Jakarta, Indonesia – Mayoritas bank-bank BUMN (Badan Usaha Milik Negara) terkemuka baru-baru ini mengajukan permohonan persetujuan untuk melaksanakan aksi korporasi buyback atau pembelian kembali saham dalam Rapat Umum Pemegang Saham (RUPS) Tahunan mereka. Langkah ini memicu perdebatan mengenai efektivitasnya dalam menstabilkan harga saham dan memengaruhi Indeks Harga Saham Gabungan (IHSG).

Handiman Soetoyo, Head of Proprietary Investment PT Mirae Asset Sekuritas Indonesia, berpendapat bahwa dampak buyback saham oleh perbankan terhadap harga saham cenderung minimal. "Dana yang dialokasikan relatif kecil, meskipun akan memberikan dampak positif bagi bank yang bersangkutan karena dapat membeli kembali saham pada harga yang lebih rendah," ujarnya.
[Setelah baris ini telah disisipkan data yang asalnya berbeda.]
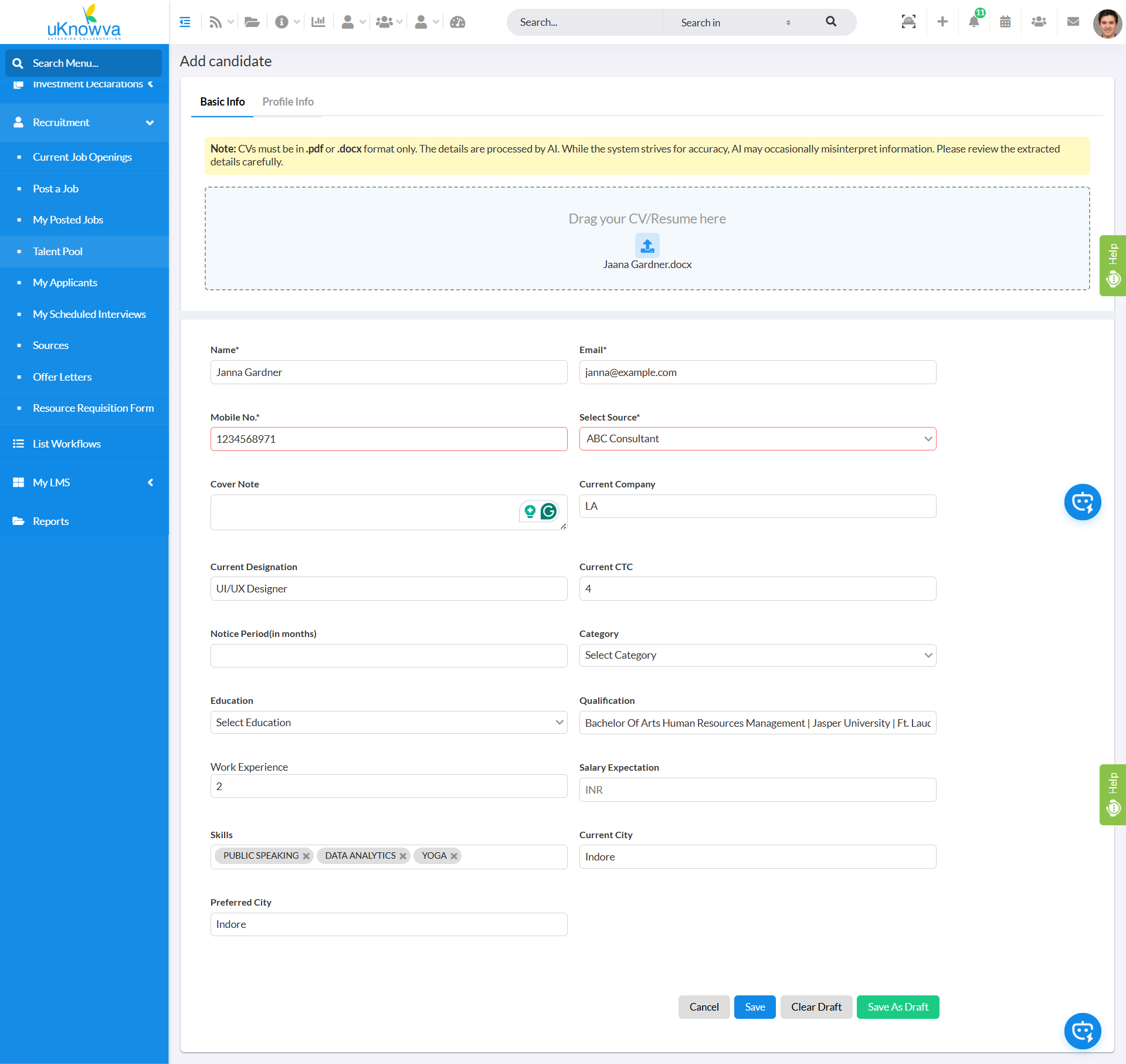Click the CV upload arrow icon
The image size is (1126, 1064).
[x=647, y=246]
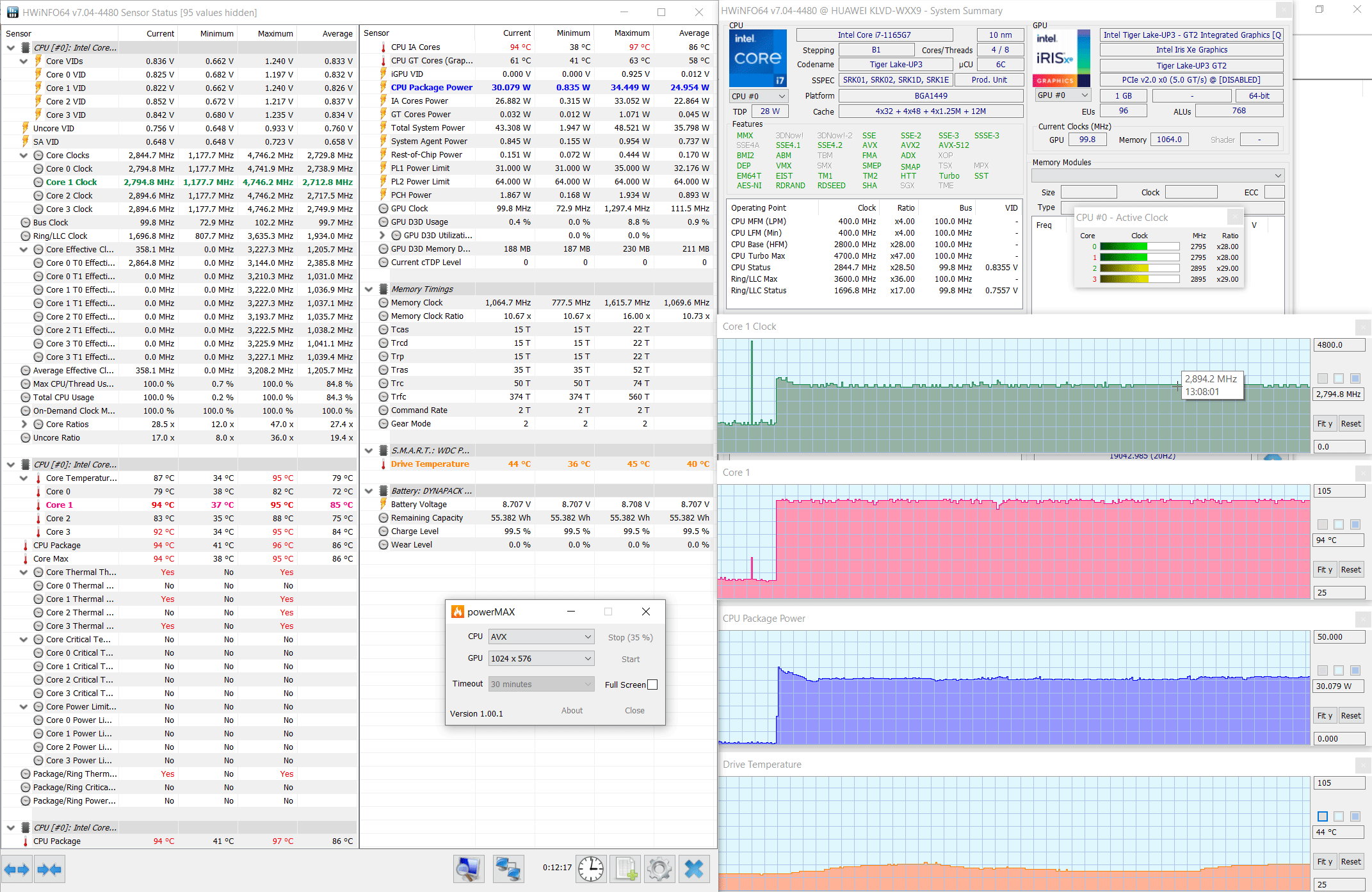The image size is (1372, 892).
Task: Expand the Core Ratios tree node
Action: click(x=24, y=424)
Sentimen Positif Investor dan Dividen Menarik

Setelah RUPS Tahunan bank-bank BUMN selesai dilaksanakan sepanjang minggu ini, IHSG menunjukkan tren kenaikan (bullish). Handiman mengamati bahwa investor pasar modal menyambut baik sejumlah pengumuman penting yang terjadi belakangan ini. Salah satunya adalah penunjukan pengurus Danantara yang dinilai banyak diisi oleh kalangan profesional.
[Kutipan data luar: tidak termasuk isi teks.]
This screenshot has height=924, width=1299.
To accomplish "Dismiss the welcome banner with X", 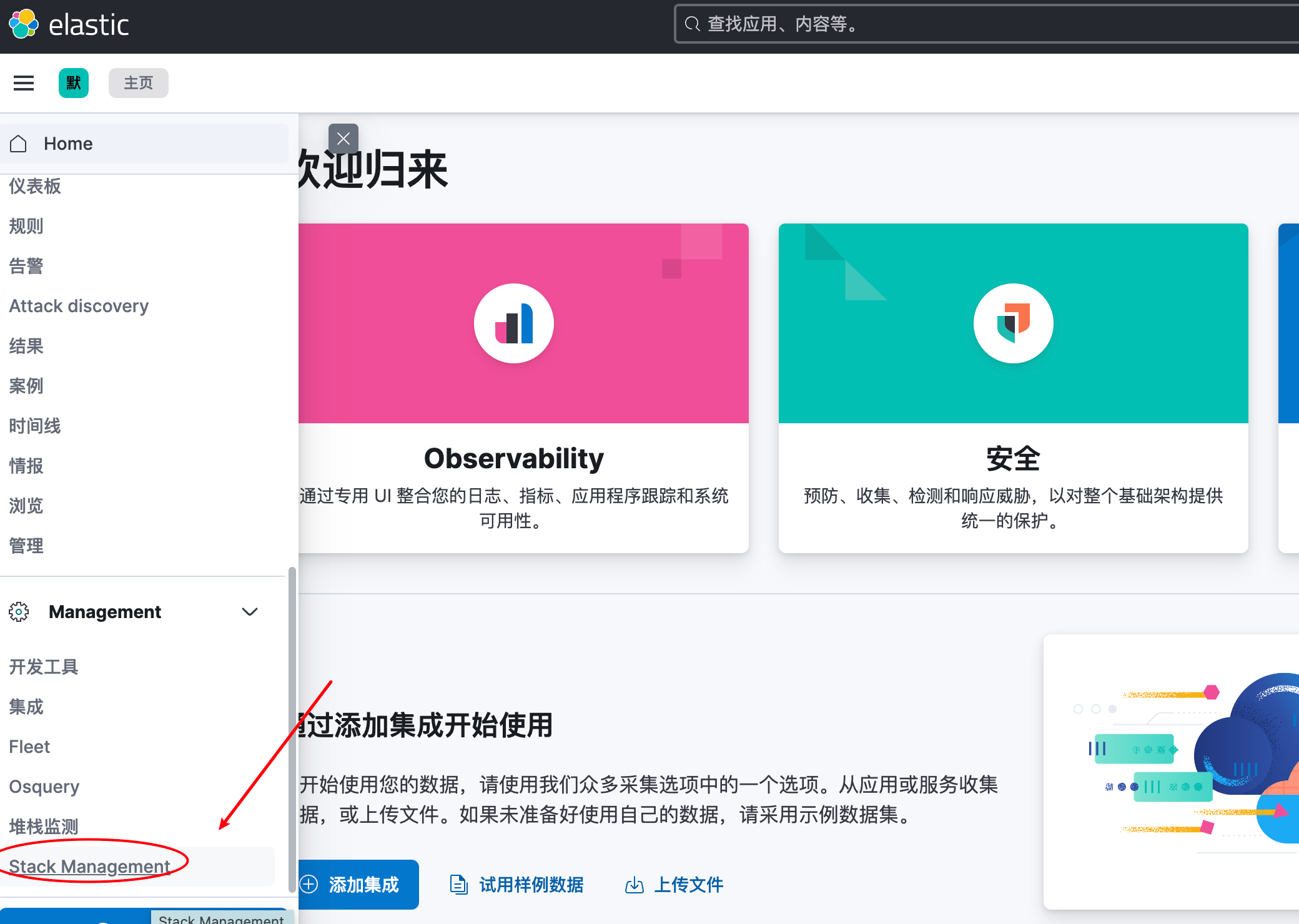I will 343,138.
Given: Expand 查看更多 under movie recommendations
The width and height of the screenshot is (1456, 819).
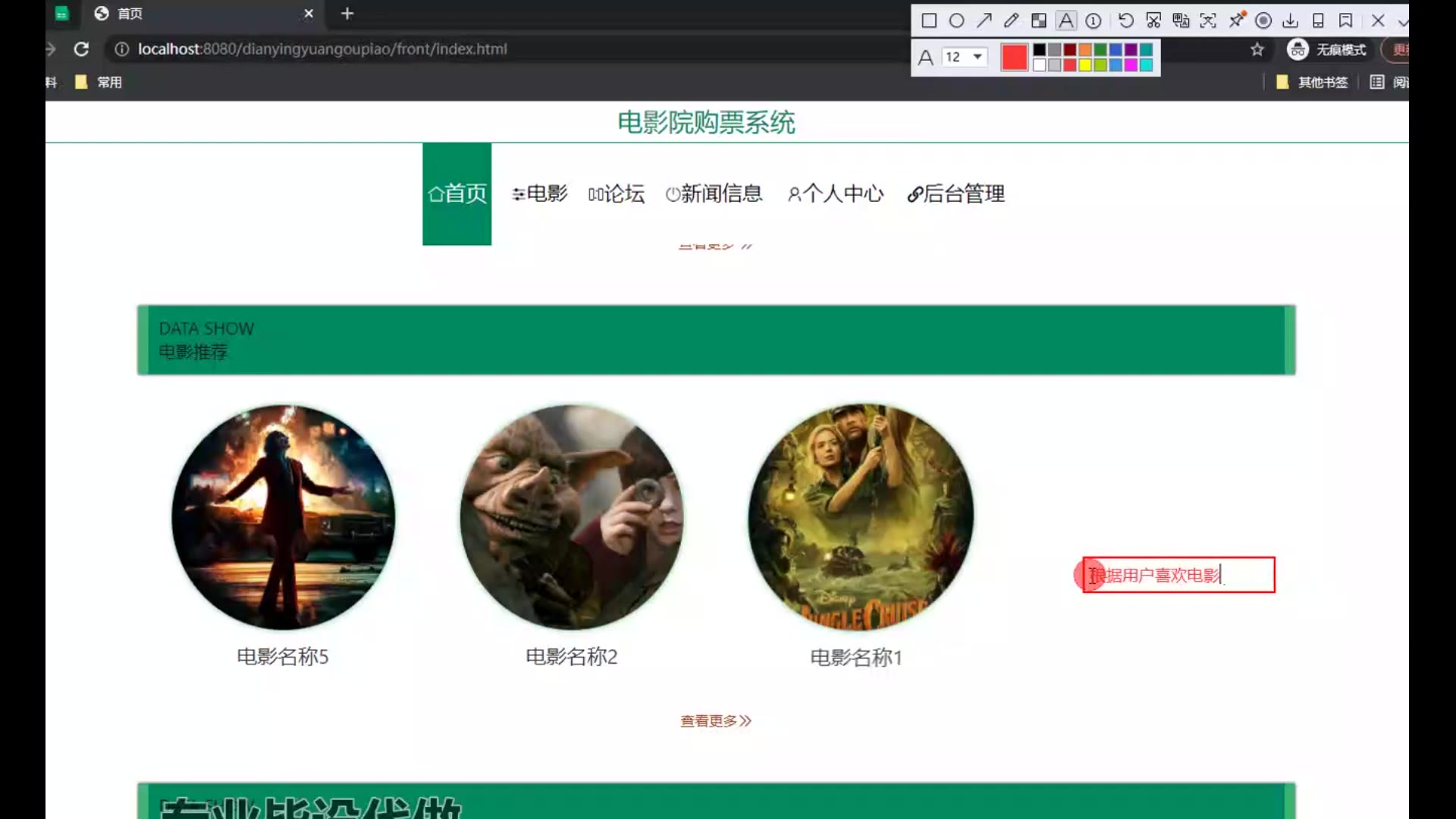Looking at the screenshot, I should [715, 720].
Selain itu, daya tarik dividen yang ditawarkan oleh bank-bank seperti PT Bank Mandiri (Persero) Tbk, PT Bank Negara Indonesia (Persero) Tbk, dan PT Bank Rakyat Indonesia (Persero) Tbk, yang berkisar antara 9 hingga 10 persen, menjadi faktor positif. Tingkat dividen setinggi ini dianggap langka di pasar saat ini.

Kewaspadaan Terhadap Ketidakpastian Ekonomi

Handiman juga mengingatkan tentang potensi ketidakpastian ekonomi yang masih tinggi setelah periode Lebaran 2025. Ia menyoroti potensi pelemahan nilai tukar rupiah yang dapat memengaruhi kondisi pasar.
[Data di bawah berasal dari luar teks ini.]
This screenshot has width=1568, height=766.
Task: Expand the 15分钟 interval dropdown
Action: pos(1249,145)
Performa Saham Sektor Perbankan

Pada perdagangan hari Kamis (27/3/2025) hingga pukul 13.45 WIB, IHSG tercatat bergerak di zona merah dengan penurunan sebesar 0,01 persen atau 0,55 poin, mencapai level 6.471. Sementara itu, pergerakan saham beberapa bank BUMN menunjukkan variasi:

  • Saham PT Bank Mandiri (Persero) Tbk (BMRI) naik 0,97 persen ke level 5.200 per saham.
  • Saham PT Bank Negara Indonesia (Persero) Tbk (BBNI) stagnan di level 4.250 per saham.
  • Saham PT Bank Rakyat Indonesia (Persero) Tbk (BBRI) naik 0,25 persen ke level 4.010 per saham.

Analisis Lebih Lanjut

Secara keseluruhan, meskipun buyback saham oleh bank BUMN diharapkan dapat memberikan dorongan pada harga saham, pengamat pasar menilai dampaknya tidak signifikan. Sentimen positif investor terhadap pengumuman perusahaan dan daya tarik dividen yang tinggi menjadi faktor penentu dalam pergerakan IHSG. Namun, pelaku pasar juga perlu mewaspadai potensi ketidakpastian ekonomi dan fluktuasi nilai tukar rupiah.

Analisis ini menyoroti dinamika kompleks yang memengaruhi pasar saham Indonesia. Investor perlu mempertimbangkan berbagai faktor, termasuk aksi korporasi perusahaan, sentimen pasar, dan kondisi ekonomi makro, untuk membuat keputusan investasi yang tepat.